Tofino: we ate at the awful Fisherman's Net, (consider this a warning not to eat there if you visit Tofino), then we slept the night in a B and B which was a well cozy little place. We woke up happy to hear the sound of rain on the roof, lying there in fine linens under down duvets, and were fed a delicious breakfast to boot. Then we checked out The Common Loaf (if you're in Tofino find this bakery, it's not hard to do) and then we went to MacKenzie Beach. I think in the sunshine this place would be the bomb, it's your typical West Coast beach, long and fat with sweet surf rolling in, but we were there in the pissing rain, so we did the only available thing to do and got well soaked. Mat found a sand-dollar and even though it smelled like rotting insisted on taking it home with us.

Cathedral Grove: This is just after Port Alberni, a huge stand of old-growth forest along the highway. We took the interpretive paths around and were astounded at the size of the trees, which is pretty much a mandatory reaction. Some of these trees were 300 years old back when Columbus was kicking. There was one with a big split in it that you could stand in, and there were odd lime green fungi growing in there so we didn't hang around. There was also an alder about 400 times the size of an alder on the east coast, sticking its long languid limbs out over a river, so we sat in it. Most of the highway wound through stands of enormous trees like this so it was a really nice trip up to...

Port Hardy: we drove here after Tofino. It took us a little while and most of the trip went through very rural mountainous areas, plus it was raining and foggy so whatever views there were you couldn't see. Frankly I was wondering what sort of town we would find at the end of this trip; whatever it was, I thought, would have not much but loggers, fisherman and Natives. And for the most part, you know, I was right, but it was also a lot more than that. For one thing: this is where my mother spent five years, on and off, back when she was in her twenties, before I was born; for another, it's where I was conceived. To name a few others: we got to know some of her old friends, the ones who hadn't left long ago, and we stayed there just long enough (4 days) to get a feel for the place. It was sunny most of the time we were there, and for those of you who know that end of the island, its a rare occurence. I turned 19 there and went out drinking twice, playing pool both times (I'm getting better!) and generally having a grand time, the kind of grand time you can have in bars where there are no reputations to uphold (except that of being a dive) nor presumptuous clientele to cater to. It seems a lot like Cape Breton, that end of the island, an economy based on natural resources (while ours is dying, North Van Island's is still kicking), the kind of people who live in small communities like that, and the beautiful scenery half-ravaged by humans.

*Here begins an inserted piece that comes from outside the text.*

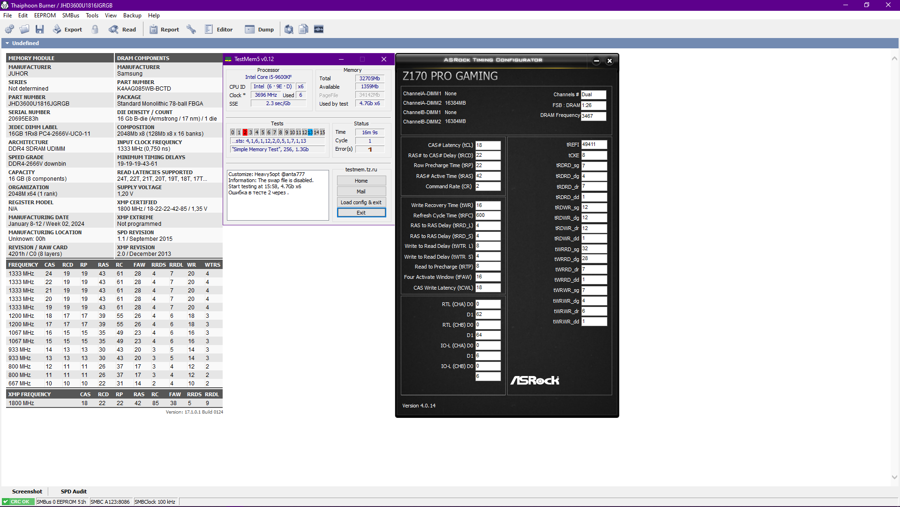This screenshot has width=900, height=507.
Task: Open the EEPROM menu
Action: click(45, 15)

Nanaimo: after a lengthy stay in P. Hardy, we stayed here a night. Mat and I wandered around the sunny town, me searching for the perfect magnolia tree. We saw lots of tugboats and scrappy little watercraft, and then found an old closed museum, where Mat tried to push an old train cart off the track bit it was kept on. It didn't fall for it. Then we were followed suspiciously by a pseudo-Pete character (not like you Gielen, this guy was creepy) until we veered off onto a side street, and then we crossed Terminal Ave. again and made our way up the hill to the Old Village Quarter or some other tourist-y name. This is where we stumbled upon an art gallery opening, and wandered in to enjoy the free wine and, uh, art. After this we walked until I found a rhododendron to put in my hair, and we took pictures by a parking lot enclosed by yellow flowers of some sort.

So then we took the morning ferry back this morning, and I got back to Whistler around noon, feeling very out of place. It's odd to leave your home-town for a week--just long enough to miss some things, not long enough to feel like you've really left.

Has anyone played Disc Golf (or Frisbee Golf)? I want to find courses back home on CB. I played today, a very extreme course involving a lot of uphill climbing and run-ins with trees. But that's Whistler for you.